[Pointing data for text and elements]
━━━━━━━━━━━━━━━━━━━━
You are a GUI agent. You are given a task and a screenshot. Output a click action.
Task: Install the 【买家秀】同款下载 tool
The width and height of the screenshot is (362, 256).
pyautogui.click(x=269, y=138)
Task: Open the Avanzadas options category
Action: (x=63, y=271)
━━━━━━━━━━━━━━━━━━━━
## Task
Locate every line in the data above that contains the string "screenshot", treating uppercase and lowercase letters as distinct, and copy each such line.

## Solution
You are a GUI agent. You are given a task and a screenshot. Output a click action.
The width and height of the screenshot is (362, 256).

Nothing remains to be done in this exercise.